Your goal => Reproduce the records below, substituting "Display size" for every occurrence of "Screen dimensions" and leaving all other text unchanged.

Input data =>

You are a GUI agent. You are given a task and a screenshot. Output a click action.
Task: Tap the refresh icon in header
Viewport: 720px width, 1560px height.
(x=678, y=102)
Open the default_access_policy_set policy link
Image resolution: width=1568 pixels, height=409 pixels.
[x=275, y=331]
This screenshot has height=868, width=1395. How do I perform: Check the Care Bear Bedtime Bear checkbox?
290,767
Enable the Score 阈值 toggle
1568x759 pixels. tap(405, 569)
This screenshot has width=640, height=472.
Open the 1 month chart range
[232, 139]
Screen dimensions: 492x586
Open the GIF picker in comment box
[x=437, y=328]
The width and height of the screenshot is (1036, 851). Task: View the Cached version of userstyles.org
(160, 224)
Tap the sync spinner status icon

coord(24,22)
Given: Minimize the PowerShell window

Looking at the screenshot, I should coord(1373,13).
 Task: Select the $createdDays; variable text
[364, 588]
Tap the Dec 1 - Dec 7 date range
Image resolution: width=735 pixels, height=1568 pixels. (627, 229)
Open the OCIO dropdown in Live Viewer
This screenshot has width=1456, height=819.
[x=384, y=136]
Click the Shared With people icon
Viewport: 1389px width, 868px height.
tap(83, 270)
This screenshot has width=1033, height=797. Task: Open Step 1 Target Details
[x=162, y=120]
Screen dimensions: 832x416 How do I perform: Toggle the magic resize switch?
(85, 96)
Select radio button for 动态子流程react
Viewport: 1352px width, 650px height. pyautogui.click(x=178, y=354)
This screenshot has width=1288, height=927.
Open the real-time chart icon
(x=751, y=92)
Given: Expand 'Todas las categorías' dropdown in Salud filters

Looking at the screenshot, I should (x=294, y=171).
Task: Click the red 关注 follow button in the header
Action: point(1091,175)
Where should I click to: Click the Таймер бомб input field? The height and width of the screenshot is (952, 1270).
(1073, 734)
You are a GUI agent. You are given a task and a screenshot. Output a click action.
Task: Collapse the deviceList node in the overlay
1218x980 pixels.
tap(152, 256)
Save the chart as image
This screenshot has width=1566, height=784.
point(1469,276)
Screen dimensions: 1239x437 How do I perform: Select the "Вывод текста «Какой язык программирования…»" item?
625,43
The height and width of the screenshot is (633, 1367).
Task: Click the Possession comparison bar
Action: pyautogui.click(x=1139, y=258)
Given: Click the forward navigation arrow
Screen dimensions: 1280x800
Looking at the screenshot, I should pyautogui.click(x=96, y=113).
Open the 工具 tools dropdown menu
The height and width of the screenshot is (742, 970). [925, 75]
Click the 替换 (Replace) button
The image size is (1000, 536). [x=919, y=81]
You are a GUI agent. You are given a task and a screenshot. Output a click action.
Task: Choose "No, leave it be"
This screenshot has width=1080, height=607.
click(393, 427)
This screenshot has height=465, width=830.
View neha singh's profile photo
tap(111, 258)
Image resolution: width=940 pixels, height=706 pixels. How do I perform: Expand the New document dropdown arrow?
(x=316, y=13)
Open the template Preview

Completed task =>
You are a GUI agent. You are given a task and a screenshot. Output a click action.
Task: Tap the refresh icon in header
Viewport: 720px width, 1560px height.
(x=678, y=102)
Open the default_access_policy_set policy link
Image resolution: width=1568 pixels, height=409 pixels.
[x=275, y=331]
This screenshot has height=868, width=1395. How do I perform: Check the Care Bear Bedtime Bear checkbox?
290,767
Enable the Score 阈值 toggle
1568x759 pixels. tap(405, 569)
This screenshot has width=640, height=472.
Open the 1 month chart range
[232, 139]
Display size: 492x586
Open the GIF picker in comment box
[x=437, y=328]
The width and height of the screenshot is (1036, 851). Task: View the Cached version of userstyles.org
(160, 224)
Tap the sync spinner status icon

coord(24,22)
Given: Minimize the PowerShell window

Looking at the screenshot, I should coord(1373,13).
 Task: Select the $createdDays; variable text
[364, 588]
Tap the Dec 1 - Dec 7 date range
Image resolution: width=735 pixels, height=1568 pixels. (627, 229)
Open the OCIO dropdown in Live Viewer
This screenshot has width=1456, height=819.
[x=384, y=136]
Click the Shared With people icon
Viewport: 1389px width, 868px height.
tap(83, 270)
This screenshot has width=1033, height=797. Task: Open Step 1 Target Details
[x=162, y=120]
Display size: 832x416 How do I perform: Toggle the magic resize switch?
(85, 96)
Select radio button for 动态子流程react
Viewport: 1352px width, 650px height. pyautogui.click(x=178, y=354)
This screenshot has width=1288, height=927.
Open the real-time chart icon
(x=751, y=92)
Given: Expand 'Todas las categorías' dropdown in Salud filters

Looking at the screenshot, I should (x=294, y=171).
Task: Click the red 关注 follow button in the header
Action: point(1091,175)
Where should I click to: Click the Таймер бомб input field? The height and width of the screenshot is (952, 1270).
(1073, 734)
You are a GUI agent. You are given a task and a screenshot. Output a click action.
Task: Collapse the deviceList node in the overlay
1218x980 pixels.
tap(152, 256)
Save the chart as image
This screenshot has width=1566, height=784.
point(1469,276)
Display size: 1239x437 How do I perform: Select the "Вывод текста «Какой язык программирования…»" item?
625,43
The height and width of the screenshot is (633, 1367).
Task: Click the Possession comparison bar
Action: pyautogui.click(x=1139, y=258)
Given: Click the forward navigation arrow
Display size: 1280x800
Looking at the screenshot, I should pyautogui.click(x=96, y=113).
Open the 工具 tools dropdown menu
The height and width of the screenshot is (742, 970). [925, 75]
Click the 替换 (Replace) button
The image size is (1000, 536). [x=919, y=81]
You are a GUI agent. You are given a task and a screenshot. Output a click action.
Task: Choose "No, leave it be"
This screenshot has width=1080, height=607.
click(393, 427)
This screenshot has height=465, width=830.
View neha singh's profile photo
tap(111, 258)
Image resolution: width=940 pixels, height=706 pixels. How do I perform: Expand the New document dropdown arrow?
(x=316, y=13)
Open the template Preview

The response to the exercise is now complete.